- _Dataset entries_:
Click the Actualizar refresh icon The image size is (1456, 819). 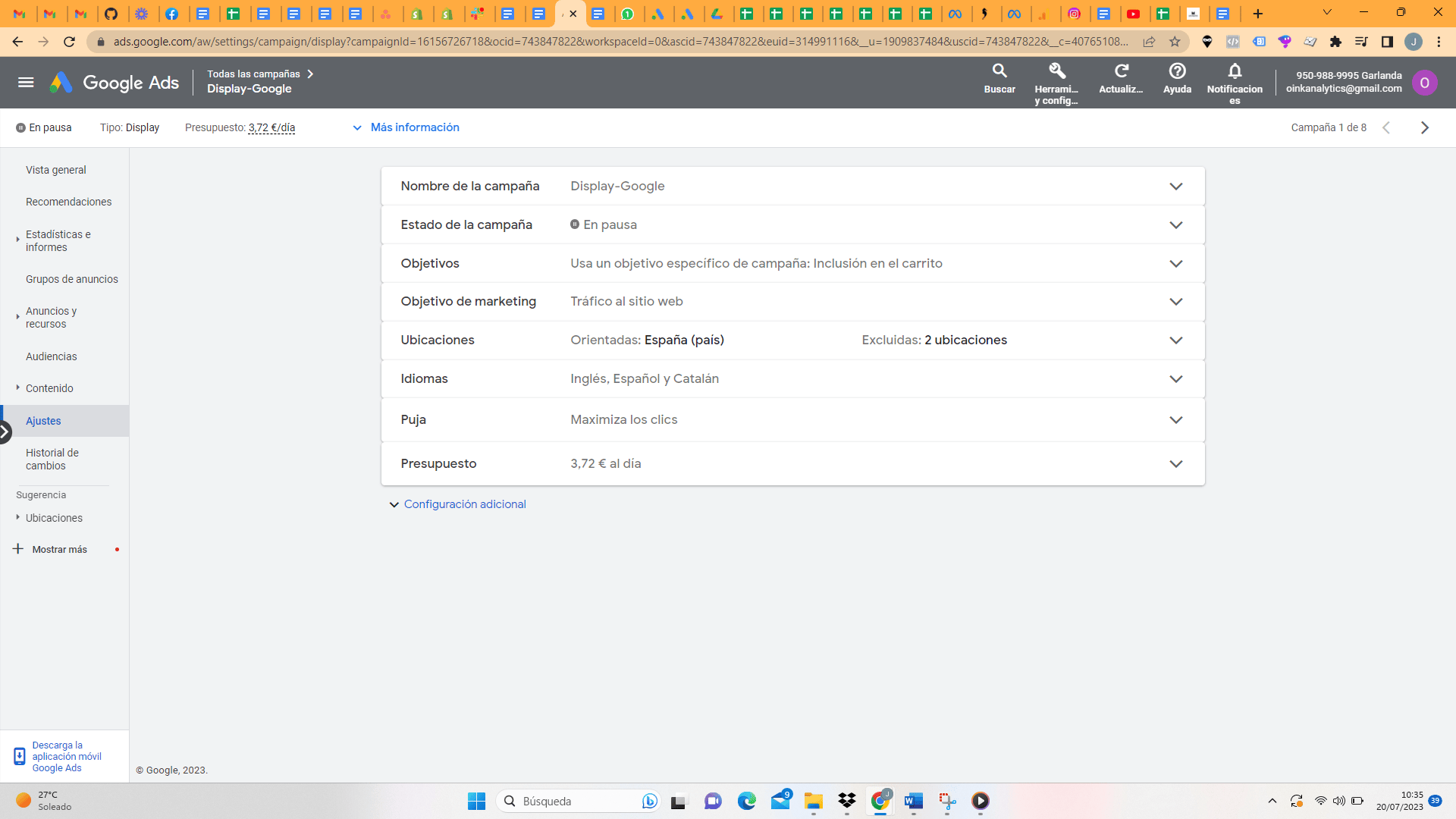1121,76
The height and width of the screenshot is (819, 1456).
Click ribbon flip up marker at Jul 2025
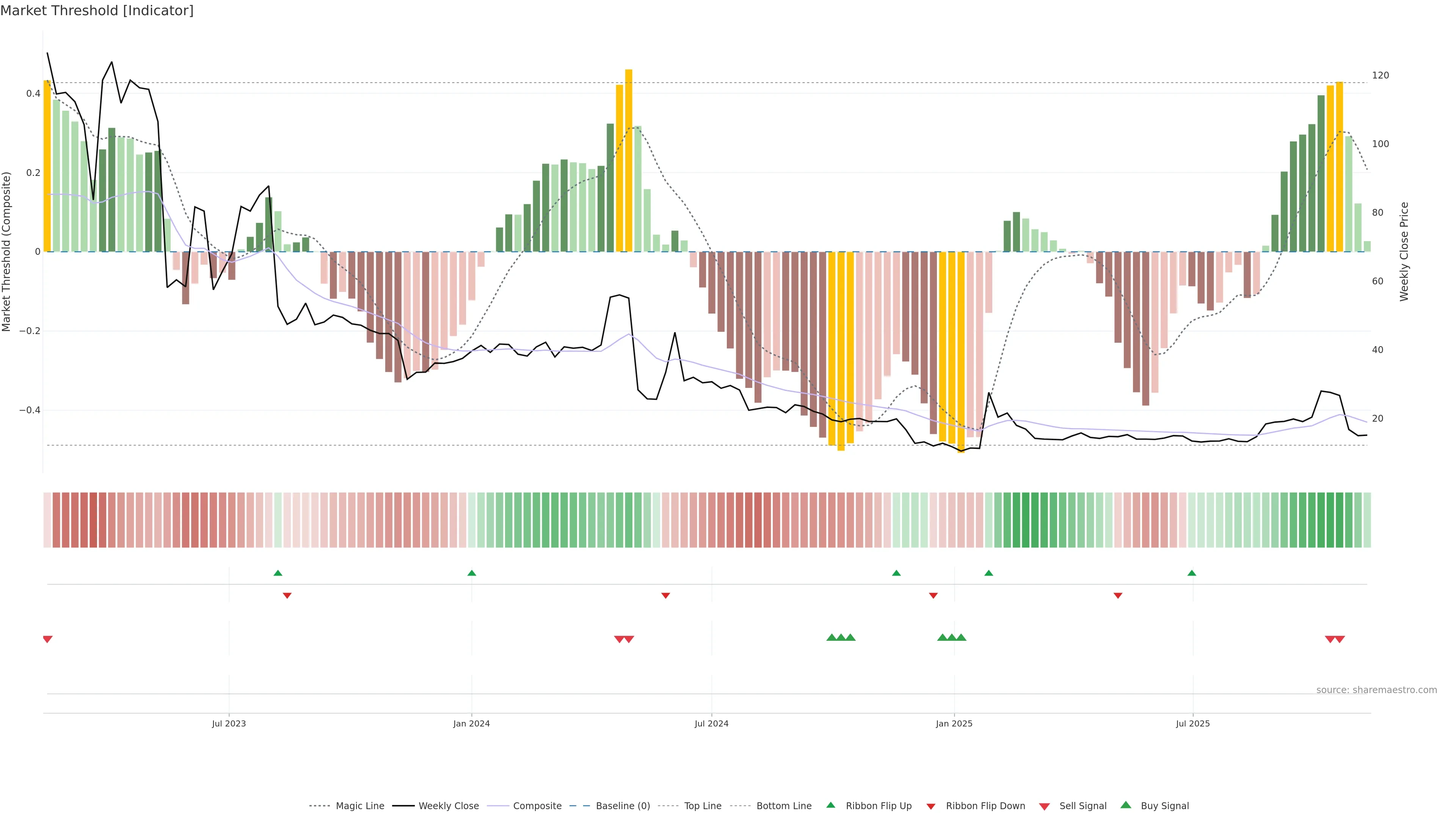(x=1192, y=573)
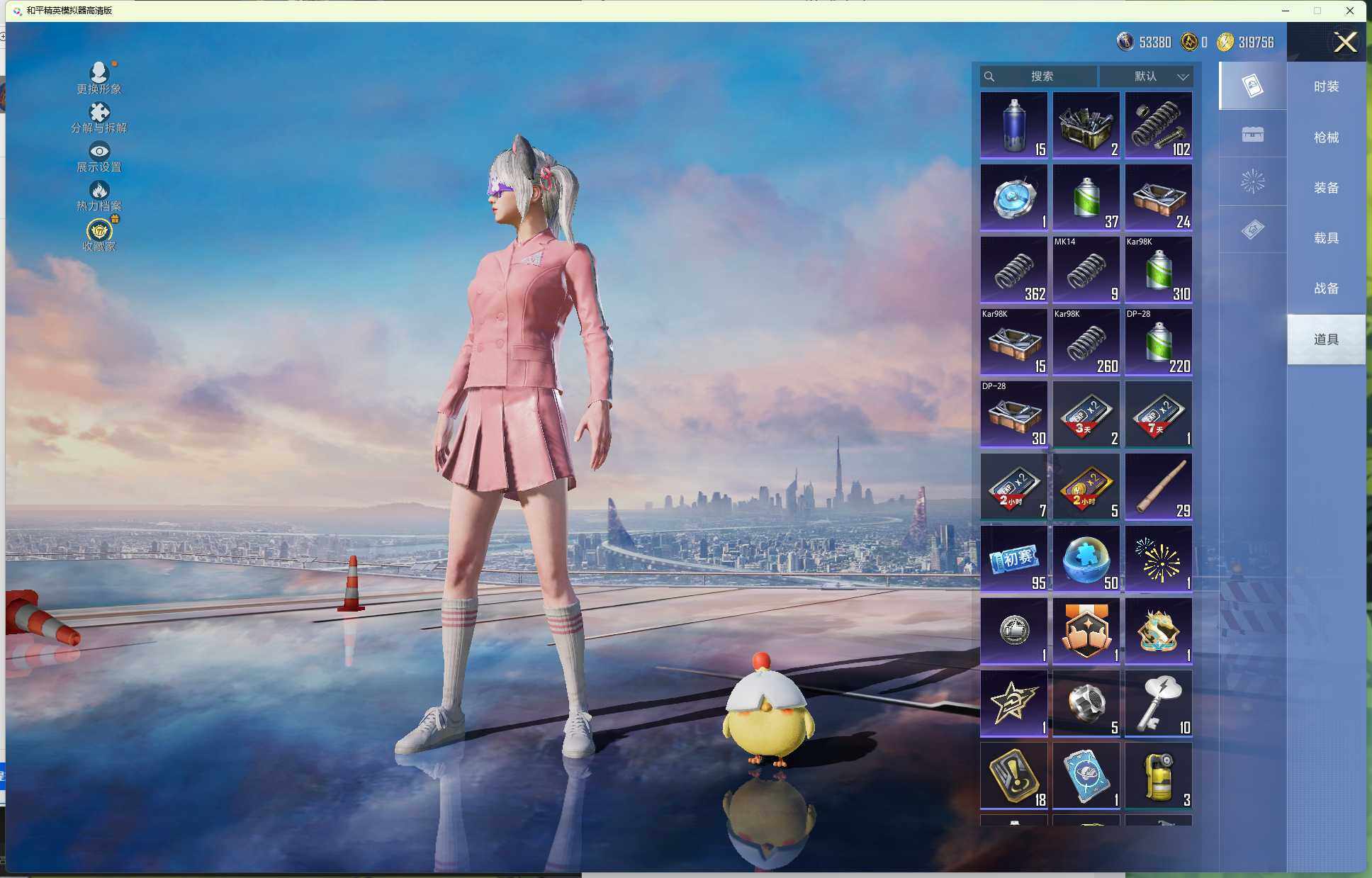Open 热力档案 flame icon

(99, 190)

- _INSTRUCTIONS TO FOLLOW_: Leave every picture out and copy precisely the lines from the one containing "The height and" through the last line of the data above, both ends included.

- _OUTPUT FOR THIS TASK_:
The height and width of the screenshot is (819, 1456).
Click ribbon flip up marker at Jul 2025
(x=1192, y=573)
Open 热力档案 flame icon

(99, 190)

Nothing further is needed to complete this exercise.